James G. Lakely, co-director of the Chicago-based Heartland Institute's Center on the Digital Economy and managing editor of InfoTech & Telecom News, offered the following comments on the Comcast-NBC/Universal deal announced on Thursday, December 3, 2009.
You may quote from his statement below or contact him directly at firstname.lastname@example.org, 626-421-9414.
"The usual suspects are saying this merger will harm consumers and put too much power in the hands of large corporate forces--and they're just as wrong as they've been every other time they sounded the trumpet of panic.
"Many alarmists said the deal that combined forces between AOL and Time Warner in 2000 would create a media colossus that would crush competition and rub out the vital line between content provider and distributor. A few years later, after bleeding tens of billions of dollars, the companies split apart when the combined operation couldn't compete.
"The deal that merged Sirius and XM was characterized as dangerous because it would create a monopoly in satellite radio. Instead, it staved off bankruptcy and the complete collapse of that technology as a viable commercial enterprise--at least for now.

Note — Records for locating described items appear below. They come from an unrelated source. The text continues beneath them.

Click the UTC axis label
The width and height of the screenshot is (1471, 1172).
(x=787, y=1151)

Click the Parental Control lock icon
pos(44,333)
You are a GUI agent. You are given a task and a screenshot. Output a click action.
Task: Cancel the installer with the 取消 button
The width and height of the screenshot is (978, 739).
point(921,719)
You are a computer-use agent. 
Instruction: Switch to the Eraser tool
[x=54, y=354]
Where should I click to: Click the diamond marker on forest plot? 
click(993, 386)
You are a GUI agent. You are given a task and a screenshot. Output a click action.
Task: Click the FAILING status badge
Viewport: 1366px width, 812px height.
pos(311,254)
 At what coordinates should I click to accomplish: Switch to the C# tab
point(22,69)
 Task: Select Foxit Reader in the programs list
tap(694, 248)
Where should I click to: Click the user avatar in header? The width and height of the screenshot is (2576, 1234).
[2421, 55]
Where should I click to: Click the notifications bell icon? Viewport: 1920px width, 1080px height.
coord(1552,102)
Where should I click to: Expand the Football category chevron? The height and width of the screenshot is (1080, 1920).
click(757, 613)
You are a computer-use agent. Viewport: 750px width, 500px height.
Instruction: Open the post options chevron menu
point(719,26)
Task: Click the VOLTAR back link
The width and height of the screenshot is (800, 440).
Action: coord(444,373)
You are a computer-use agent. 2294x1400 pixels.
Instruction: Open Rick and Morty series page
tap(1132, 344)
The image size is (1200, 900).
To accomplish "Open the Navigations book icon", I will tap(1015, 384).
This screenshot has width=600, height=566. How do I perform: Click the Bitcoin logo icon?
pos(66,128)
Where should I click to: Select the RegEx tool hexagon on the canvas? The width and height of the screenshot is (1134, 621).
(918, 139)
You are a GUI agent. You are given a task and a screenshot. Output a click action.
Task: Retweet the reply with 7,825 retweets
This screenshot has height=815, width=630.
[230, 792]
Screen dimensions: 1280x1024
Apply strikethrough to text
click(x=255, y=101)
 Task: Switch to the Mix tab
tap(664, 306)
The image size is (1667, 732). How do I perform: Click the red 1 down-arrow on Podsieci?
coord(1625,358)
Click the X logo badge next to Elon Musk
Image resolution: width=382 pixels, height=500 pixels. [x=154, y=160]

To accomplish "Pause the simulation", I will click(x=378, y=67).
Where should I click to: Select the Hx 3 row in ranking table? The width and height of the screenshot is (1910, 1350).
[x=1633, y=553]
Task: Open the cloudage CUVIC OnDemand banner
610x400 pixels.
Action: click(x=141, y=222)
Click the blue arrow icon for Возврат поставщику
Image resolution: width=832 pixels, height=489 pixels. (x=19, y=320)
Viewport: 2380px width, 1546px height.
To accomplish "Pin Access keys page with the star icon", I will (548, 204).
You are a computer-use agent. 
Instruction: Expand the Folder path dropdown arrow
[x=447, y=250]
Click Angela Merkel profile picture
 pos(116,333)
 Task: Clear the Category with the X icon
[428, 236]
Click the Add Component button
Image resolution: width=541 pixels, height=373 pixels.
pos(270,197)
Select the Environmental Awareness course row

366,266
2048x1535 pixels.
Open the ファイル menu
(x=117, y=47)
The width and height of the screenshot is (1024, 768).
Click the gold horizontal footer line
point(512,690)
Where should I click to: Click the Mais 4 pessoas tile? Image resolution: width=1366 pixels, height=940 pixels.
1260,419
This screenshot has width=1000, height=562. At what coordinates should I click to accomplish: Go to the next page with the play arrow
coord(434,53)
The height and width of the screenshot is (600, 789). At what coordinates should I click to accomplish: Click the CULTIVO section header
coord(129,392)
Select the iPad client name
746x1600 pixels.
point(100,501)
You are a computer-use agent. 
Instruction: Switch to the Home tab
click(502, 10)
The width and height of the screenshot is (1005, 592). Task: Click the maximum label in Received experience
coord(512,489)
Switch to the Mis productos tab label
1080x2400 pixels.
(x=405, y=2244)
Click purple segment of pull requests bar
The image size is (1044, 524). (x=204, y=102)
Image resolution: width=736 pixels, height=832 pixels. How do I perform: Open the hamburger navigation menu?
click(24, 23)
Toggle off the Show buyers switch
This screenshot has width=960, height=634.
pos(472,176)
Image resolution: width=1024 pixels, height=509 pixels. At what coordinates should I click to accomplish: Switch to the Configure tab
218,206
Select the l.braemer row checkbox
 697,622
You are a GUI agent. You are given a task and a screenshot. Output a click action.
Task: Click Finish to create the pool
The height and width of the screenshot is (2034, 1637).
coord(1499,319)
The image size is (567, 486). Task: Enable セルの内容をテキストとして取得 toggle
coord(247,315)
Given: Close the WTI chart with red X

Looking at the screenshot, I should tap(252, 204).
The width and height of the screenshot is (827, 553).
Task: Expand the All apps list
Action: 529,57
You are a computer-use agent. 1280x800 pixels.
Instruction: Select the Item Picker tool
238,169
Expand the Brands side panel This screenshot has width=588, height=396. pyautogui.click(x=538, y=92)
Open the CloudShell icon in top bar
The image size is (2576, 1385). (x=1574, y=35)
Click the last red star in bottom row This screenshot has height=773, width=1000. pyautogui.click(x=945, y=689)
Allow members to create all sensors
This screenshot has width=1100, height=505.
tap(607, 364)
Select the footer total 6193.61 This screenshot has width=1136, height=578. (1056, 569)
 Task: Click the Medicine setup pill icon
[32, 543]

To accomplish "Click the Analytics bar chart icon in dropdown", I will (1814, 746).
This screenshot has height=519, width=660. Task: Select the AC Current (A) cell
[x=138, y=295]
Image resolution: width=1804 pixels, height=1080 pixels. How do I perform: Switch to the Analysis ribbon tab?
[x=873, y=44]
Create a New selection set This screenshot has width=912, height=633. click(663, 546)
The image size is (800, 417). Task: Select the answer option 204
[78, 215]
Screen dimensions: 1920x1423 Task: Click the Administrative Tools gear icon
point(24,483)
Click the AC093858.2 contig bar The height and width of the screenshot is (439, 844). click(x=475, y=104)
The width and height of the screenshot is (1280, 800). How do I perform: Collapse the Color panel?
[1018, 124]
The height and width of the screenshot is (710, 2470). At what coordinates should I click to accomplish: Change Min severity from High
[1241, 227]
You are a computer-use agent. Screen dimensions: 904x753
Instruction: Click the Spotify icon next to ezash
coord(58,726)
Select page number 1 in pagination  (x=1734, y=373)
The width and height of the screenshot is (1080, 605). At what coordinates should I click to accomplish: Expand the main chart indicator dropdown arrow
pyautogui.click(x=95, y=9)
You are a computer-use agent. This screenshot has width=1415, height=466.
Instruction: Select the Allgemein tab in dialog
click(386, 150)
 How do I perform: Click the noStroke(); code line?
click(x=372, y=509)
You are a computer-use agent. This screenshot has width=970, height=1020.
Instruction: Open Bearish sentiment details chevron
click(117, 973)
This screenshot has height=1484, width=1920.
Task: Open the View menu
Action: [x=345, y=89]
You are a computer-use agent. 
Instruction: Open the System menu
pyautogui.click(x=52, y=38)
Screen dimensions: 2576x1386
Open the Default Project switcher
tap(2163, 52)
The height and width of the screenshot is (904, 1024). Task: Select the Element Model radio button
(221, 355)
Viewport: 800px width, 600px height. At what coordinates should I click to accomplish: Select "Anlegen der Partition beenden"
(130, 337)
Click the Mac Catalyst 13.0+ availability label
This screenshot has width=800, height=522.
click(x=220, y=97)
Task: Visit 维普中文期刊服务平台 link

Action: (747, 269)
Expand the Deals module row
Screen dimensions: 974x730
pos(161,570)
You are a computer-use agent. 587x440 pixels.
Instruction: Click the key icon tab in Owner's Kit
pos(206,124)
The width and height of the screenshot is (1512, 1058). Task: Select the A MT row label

"Comcast may indeed establish a business plan in which NBC/Universal content gets priority on its network from consumers who prefer to watch TV on their computers. The proper response should be: So what? Such an arrangement is more likely to hurt Comcast's bottom line than help it, because consumers quickly punish those who establish 'walled gardens' on the Web.
"History proves consumers are the most accurate and powerful regulators of the new media landscape. Government should get out of the way of this merger and revisit the new company on a case-by-case basis in the future to address actual, not theoretical, harms."